▸ **Your assignment**:
Repeat the lines beginning at the one with "About Us (261, 2512)" and running to the end of the material, keeping the first and last of them, exactly as they appear.

▸ **Exercise materials**:
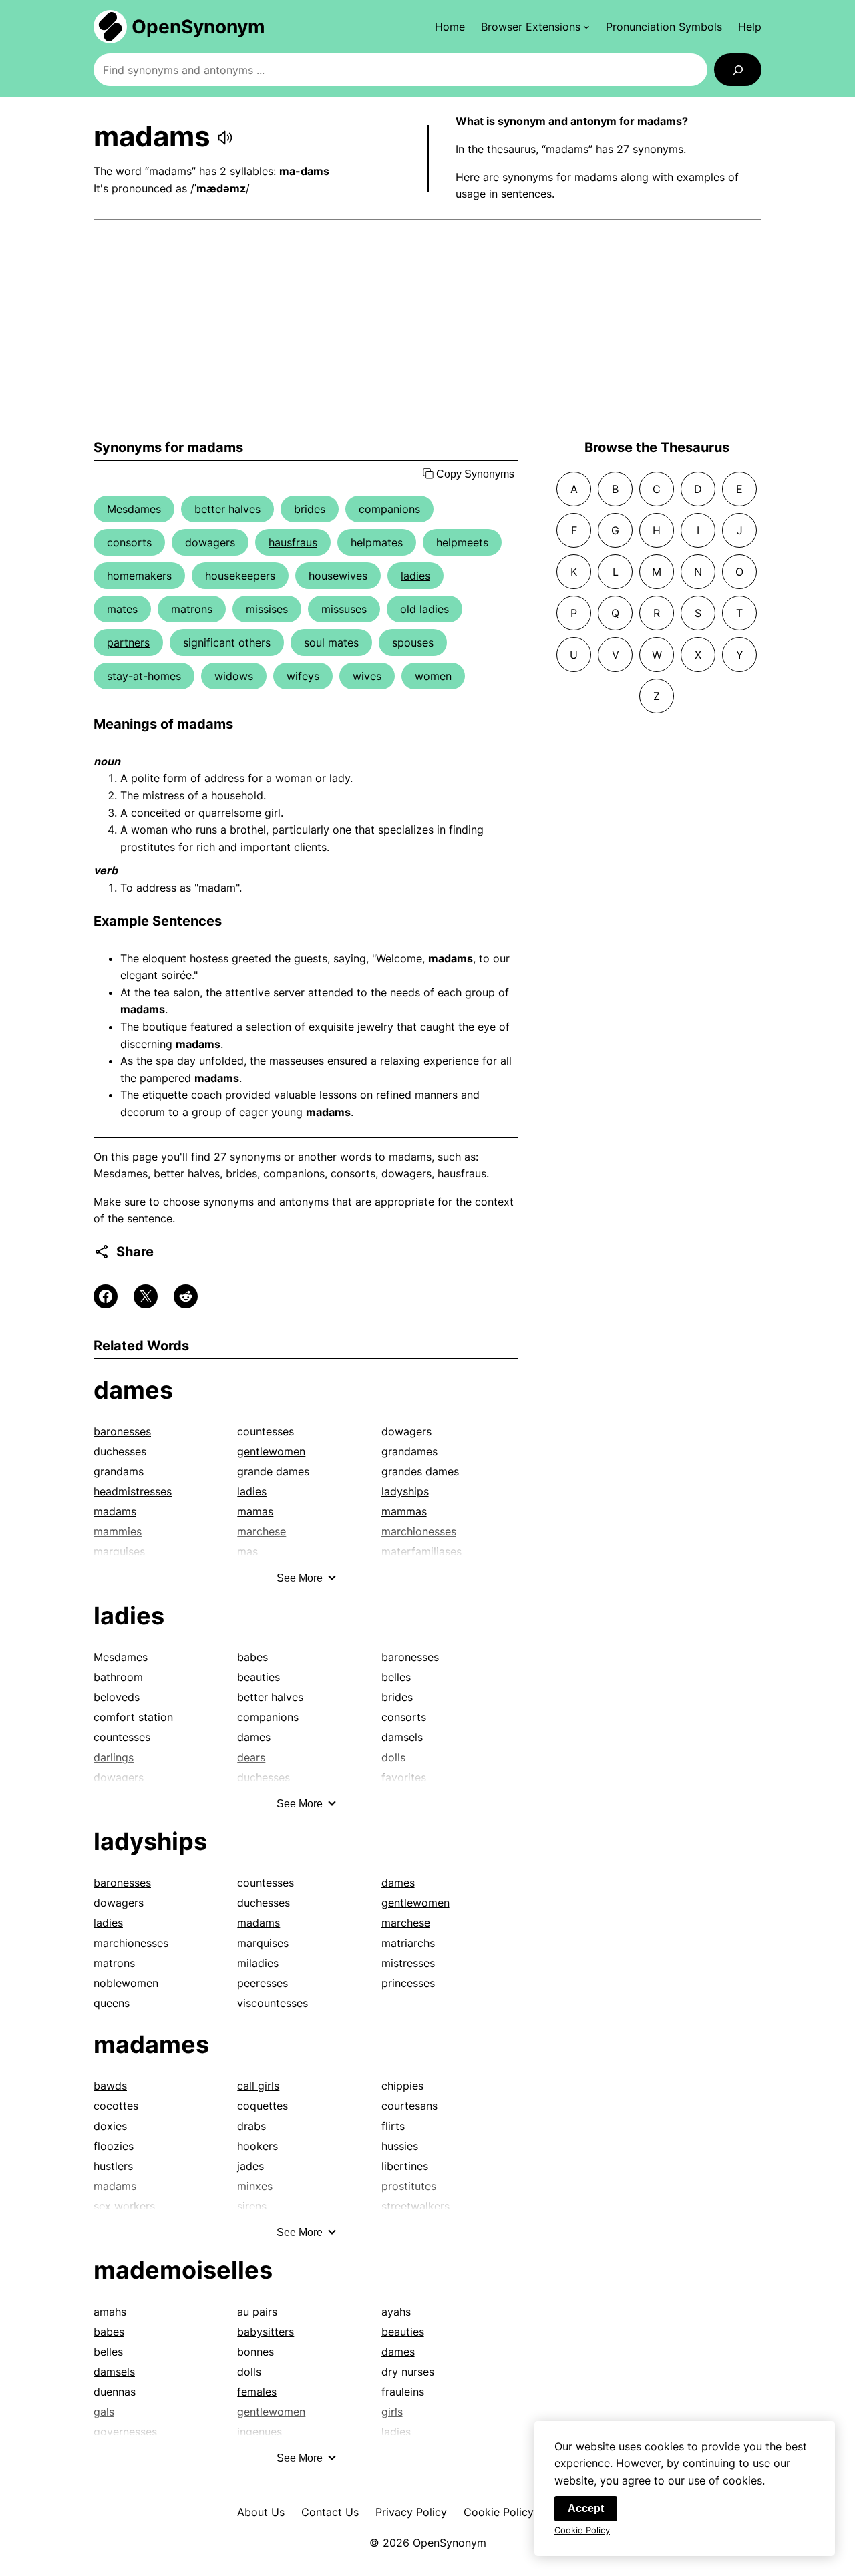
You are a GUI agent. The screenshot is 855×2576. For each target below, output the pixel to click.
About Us (261, 2512)
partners (128, 642)
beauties (258, 1677)
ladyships (405, 1491)
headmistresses (133, 1491)
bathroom (118, 1677)
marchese (405, 1922)
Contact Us (330, 2512)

▸ **Written response**:
About Us (261, 2512)
partners (128, 642)
beauties (258, 1677)
ladyships (405, 1491)
headmistresses (133, 1491)
bathroom (118, 1677)
marchese (405, 1922)
Contact Us (330, 2512)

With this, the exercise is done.